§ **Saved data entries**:

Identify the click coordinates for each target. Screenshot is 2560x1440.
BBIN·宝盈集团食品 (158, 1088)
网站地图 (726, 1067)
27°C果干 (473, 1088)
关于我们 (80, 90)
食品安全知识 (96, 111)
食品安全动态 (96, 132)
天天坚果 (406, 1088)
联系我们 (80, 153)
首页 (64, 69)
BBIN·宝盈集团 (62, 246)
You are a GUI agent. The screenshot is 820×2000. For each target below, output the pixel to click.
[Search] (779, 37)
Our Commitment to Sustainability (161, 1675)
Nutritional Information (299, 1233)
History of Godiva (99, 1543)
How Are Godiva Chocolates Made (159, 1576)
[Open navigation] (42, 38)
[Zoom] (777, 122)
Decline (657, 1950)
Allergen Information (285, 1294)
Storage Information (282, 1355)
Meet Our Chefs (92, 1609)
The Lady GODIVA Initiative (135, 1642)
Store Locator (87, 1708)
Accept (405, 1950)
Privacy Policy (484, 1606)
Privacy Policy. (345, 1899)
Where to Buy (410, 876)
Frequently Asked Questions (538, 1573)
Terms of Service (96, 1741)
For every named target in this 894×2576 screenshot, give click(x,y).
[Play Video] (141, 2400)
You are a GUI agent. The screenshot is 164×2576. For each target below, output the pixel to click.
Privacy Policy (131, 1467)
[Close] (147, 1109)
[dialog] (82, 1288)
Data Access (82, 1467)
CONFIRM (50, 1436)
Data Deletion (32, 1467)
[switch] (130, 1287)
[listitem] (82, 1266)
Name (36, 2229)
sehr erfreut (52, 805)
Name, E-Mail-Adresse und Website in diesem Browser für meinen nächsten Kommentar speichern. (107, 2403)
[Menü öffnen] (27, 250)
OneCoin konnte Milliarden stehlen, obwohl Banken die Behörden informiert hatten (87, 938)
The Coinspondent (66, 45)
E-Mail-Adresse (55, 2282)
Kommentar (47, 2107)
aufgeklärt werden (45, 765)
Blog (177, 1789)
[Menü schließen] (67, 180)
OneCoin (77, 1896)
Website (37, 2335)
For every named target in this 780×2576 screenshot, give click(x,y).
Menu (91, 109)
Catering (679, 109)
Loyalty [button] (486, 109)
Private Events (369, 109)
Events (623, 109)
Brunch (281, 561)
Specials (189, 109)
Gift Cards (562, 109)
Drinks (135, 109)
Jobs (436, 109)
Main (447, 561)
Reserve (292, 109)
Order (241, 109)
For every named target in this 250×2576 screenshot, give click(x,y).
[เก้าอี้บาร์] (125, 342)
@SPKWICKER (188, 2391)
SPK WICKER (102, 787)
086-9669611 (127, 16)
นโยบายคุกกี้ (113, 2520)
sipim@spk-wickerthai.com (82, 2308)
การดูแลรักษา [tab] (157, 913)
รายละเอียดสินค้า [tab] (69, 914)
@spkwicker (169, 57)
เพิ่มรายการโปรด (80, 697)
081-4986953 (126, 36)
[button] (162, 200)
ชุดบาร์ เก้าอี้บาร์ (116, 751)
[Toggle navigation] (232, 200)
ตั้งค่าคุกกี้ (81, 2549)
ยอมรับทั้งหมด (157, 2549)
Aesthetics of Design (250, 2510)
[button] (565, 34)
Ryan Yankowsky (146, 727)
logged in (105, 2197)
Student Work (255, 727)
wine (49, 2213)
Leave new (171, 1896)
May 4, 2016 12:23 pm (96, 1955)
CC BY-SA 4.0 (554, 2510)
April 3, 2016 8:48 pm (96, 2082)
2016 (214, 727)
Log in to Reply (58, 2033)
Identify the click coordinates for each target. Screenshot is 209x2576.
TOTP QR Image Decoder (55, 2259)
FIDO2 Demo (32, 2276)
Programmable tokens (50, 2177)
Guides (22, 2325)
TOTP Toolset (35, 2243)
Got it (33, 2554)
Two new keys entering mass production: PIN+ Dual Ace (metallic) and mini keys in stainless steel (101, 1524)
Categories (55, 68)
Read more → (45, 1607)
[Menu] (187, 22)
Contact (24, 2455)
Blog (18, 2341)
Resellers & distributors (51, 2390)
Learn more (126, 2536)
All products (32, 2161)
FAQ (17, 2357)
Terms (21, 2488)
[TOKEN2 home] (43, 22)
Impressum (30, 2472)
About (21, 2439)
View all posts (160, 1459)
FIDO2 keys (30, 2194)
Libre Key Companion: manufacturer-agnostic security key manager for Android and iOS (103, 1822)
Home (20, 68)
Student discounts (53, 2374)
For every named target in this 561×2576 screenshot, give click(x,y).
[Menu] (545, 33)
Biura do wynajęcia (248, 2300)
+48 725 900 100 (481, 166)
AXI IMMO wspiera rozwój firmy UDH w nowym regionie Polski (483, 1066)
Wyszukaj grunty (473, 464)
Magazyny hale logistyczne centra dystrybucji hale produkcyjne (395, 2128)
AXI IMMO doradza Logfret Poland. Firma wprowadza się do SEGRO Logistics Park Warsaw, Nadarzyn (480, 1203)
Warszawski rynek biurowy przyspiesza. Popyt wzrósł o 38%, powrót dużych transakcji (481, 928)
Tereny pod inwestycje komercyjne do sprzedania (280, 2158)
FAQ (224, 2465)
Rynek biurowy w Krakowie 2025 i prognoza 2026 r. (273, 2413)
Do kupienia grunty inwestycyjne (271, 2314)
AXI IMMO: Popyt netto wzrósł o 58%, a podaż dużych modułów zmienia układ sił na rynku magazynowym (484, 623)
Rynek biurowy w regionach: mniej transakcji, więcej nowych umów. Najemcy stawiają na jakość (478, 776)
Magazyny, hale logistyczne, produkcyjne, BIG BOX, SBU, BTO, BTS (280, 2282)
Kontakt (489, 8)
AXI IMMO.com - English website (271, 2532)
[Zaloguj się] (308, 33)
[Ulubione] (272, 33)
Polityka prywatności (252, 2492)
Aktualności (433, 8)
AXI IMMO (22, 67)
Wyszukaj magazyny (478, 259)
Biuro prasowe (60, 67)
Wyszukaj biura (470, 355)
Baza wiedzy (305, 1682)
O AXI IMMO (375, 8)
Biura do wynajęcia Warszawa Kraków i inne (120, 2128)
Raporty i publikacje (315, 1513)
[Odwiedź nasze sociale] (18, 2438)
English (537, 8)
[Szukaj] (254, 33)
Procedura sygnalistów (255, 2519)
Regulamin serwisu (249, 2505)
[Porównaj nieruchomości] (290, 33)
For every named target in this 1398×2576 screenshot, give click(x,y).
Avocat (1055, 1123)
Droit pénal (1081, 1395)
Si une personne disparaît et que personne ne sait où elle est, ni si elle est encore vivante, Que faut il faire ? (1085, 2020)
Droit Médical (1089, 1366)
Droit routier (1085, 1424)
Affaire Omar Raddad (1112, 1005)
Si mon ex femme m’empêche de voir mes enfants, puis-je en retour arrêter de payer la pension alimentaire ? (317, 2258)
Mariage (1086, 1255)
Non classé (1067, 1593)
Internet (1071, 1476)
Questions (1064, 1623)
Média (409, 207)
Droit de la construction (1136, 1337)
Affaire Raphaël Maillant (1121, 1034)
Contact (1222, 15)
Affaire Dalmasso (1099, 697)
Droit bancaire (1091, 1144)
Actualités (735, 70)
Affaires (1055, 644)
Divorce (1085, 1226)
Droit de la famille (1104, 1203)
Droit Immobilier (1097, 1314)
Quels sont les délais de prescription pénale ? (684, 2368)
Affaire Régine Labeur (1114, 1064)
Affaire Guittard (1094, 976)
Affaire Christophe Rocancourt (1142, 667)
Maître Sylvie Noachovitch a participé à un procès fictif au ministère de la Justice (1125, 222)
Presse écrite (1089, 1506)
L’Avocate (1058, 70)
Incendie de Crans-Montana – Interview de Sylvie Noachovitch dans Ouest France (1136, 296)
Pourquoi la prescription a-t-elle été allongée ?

§ **Aim of the task**:
Using only the entries above, output the line with "BBIN·宝盈集团食品 (158, 1088)", the line with "[Close] (147, 1109)", and all lines between them, exactly as they stand.

§ **Task result**:
BBIN·宝盈集团食品 (158, 1088)
网站地图 (726, 1067)
27°C果干 (473, 1088)
关于我们 (80, 90)
食品安全知识 (96, 111)
食品安全动态 (96, 132)
天天坚果 (406, 1088)
联系我们 (80, 153)
首页 (64, 69)
BBIN·宝盈集团 (62, 246)
You are a GUI agent. The screenshot is 820×2000. For each target below, output the pixel to click.
[Search] (779, 37)
Our Commitment to Sustainability (161, 1675)
Nutritional Information (299, 1233)
History of Godiva (99, 1543)
How Are Godiva Chocolates Made (159, 1576)
[Open navigation] (42, 38)
[Zoom] (777, 122)
Decline (657, 1950)
Allergen Information (285, 1294)
Storage Information (282, 1355)
Meet Our Chefs (92, 1609)
The Lady GODIVA Initiative (135, 1642)
Store Locator (87, 1708)
Accept (405, 1950)
Privacy Policy (484, 1606)
Privacy Policy. (345, 1899)
Where to Buy (410, 876)
Frequently Asked Questions (538, 1573)
Terms of Service (96, 1741)
For every named target in this 894×2576 screenshot, give click(x,y).
[Play Video] (141, 2400)
You are a GUI agent. The screenshot is 164×2576. For each target below, output the pixel to click.
Privacy Policy (131, 1467)
[Close] (147, 1109)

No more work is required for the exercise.